Initially, I was confused and not sure if I should call it quits. However, I decided to stick around and help him through this phase. I am glad I did that because it helped us become stronger as a couple.”

But is sticking around the best solution in such situations? The answer to that question varies according to a couple’s circumstances says psychologist Mansi Hasan. She adds, “All relationships have good and bad days, and to make it work, the partners need to agree to stick with each other through thick and thin.  In case a past relationship is the reason of conflict between you and your partner, ending things abruptly or screaming and fighting may not be a solution. Most relationships

nowadays come with a baggage of the past. How we handle the past is important!”

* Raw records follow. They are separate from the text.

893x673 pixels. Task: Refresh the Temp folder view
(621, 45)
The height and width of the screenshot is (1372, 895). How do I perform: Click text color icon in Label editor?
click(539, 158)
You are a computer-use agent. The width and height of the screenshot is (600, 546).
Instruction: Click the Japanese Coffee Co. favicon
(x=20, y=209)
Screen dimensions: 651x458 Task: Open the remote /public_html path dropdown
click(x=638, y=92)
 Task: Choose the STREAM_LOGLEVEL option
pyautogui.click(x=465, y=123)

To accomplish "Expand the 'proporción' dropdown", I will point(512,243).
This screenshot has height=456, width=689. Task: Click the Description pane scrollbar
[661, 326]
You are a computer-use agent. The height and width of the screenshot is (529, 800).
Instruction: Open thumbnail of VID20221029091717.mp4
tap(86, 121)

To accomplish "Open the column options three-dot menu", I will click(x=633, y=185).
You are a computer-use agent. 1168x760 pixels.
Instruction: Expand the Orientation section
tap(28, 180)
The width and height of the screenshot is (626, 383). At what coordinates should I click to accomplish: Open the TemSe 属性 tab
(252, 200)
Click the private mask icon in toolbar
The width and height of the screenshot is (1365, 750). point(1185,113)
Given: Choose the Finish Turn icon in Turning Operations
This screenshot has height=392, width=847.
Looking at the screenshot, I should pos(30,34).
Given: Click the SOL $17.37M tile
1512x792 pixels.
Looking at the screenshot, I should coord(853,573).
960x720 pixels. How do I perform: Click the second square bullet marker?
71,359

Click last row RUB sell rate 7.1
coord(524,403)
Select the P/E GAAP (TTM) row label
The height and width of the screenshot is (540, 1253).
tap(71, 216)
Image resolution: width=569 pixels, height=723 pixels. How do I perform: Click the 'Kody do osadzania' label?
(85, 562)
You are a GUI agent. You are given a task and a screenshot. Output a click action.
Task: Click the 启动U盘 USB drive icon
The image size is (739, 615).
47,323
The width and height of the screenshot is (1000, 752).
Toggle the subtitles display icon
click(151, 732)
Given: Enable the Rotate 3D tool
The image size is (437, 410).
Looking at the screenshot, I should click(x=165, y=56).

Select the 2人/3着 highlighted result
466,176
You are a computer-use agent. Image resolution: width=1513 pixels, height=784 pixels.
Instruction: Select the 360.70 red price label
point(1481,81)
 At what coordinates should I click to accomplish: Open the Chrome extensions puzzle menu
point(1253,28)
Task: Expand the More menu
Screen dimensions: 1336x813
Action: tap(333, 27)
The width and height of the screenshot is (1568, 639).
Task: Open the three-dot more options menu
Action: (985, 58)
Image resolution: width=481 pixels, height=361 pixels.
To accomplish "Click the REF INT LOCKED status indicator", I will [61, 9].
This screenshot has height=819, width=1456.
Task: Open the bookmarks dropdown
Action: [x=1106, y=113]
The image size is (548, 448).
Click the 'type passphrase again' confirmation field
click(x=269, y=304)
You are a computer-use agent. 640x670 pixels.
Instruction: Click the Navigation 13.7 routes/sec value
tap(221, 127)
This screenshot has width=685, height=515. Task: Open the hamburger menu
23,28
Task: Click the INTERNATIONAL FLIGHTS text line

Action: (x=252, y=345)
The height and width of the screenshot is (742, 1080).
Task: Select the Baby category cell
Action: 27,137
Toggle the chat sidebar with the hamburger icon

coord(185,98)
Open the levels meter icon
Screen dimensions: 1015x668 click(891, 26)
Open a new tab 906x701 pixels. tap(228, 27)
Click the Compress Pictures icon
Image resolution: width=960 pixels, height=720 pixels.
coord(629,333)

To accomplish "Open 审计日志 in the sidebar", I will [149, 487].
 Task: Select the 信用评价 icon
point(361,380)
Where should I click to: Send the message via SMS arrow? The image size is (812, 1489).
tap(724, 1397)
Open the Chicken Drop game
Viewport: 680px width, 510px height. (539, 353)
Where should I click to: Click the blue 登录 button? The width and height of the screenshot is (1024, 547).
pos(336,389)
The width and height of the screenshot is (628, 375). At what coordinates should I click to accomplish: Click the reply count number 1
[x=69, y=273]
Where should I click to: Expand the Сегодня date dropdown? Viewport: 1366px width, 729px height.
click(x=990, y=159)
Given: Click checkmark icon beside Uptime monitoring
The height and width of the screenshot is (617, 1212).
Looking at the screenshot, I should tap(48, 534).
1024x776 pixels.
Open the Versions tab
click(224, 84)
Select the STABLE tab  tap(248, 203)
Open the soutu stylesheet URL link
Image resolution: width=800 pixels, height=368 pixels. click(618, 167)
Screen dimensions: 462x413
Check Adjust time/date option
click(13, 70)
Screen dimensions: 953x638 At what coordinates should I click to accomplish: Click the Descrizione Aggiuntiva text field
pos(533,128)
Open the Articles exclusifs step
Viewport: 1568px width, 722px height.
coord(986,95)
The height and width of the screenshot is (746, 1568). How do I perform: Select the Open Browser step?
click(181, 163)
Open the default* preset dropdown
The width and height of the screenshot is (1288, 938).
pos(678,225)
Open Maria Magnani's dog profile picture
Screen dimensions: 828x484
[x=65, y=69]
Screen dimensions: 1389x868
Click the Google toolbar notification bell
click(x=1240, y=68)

Psychiatrist Anjali Chhabria, agrees and adds, “It is not easy to accept that your partner still has feelings for his or her ex. You are likely to feel jealous and tend to compete with the ex. It raises doubts whether your partner will truly feel that way about you or ever get over the ex. Or you may begin to doubt your own self and question your worth, if you are not good enough is why (s)he still hung up on the ex. You may feel angry or upset with your boyfriend /girlfriend and even feel cheated for not telling you the truth or getting involved with you despite having feelings for the ex. This can easily lead to misunderstandings and false allegations and sooner than you realise, you begin to blame each other.”

It can be confusing to understand what to do in a situation like this. As you would think that (s)he did leave her/him and is with me now but at the same time, he still has not moved on. The important thing to remember is that it was an emotional experience for your partner, and it is not easy to switch your feelings on and off. It is a process of feeling and accepting the loss or void of someone you once liked or loved and then eventually you try and detach yourself with the ex.

Should you throw in the rug or stick around?

Whether you should carry on the relationship or leave him/ her depends upon few factors.

If your partner has had a recent or an abrupt break up, it will take time to get over the ex and move on. If your partner shared a very good relationship with the ex and it ended not because of your partner’s choice, it will be difficult for him/her to forget the ex. If you see him consciously trying and focusing on you and your relationship, then it a positive sign.

However, if you see him/her acting on his/her feelings for ex like texting or meeting her/ him even after a considerable time period has passed, then you must have a talk to him/her and clarify what is that (s)he wants. Maybe he is still not ready to give up on the ex-relationship and it’s time for you to move on.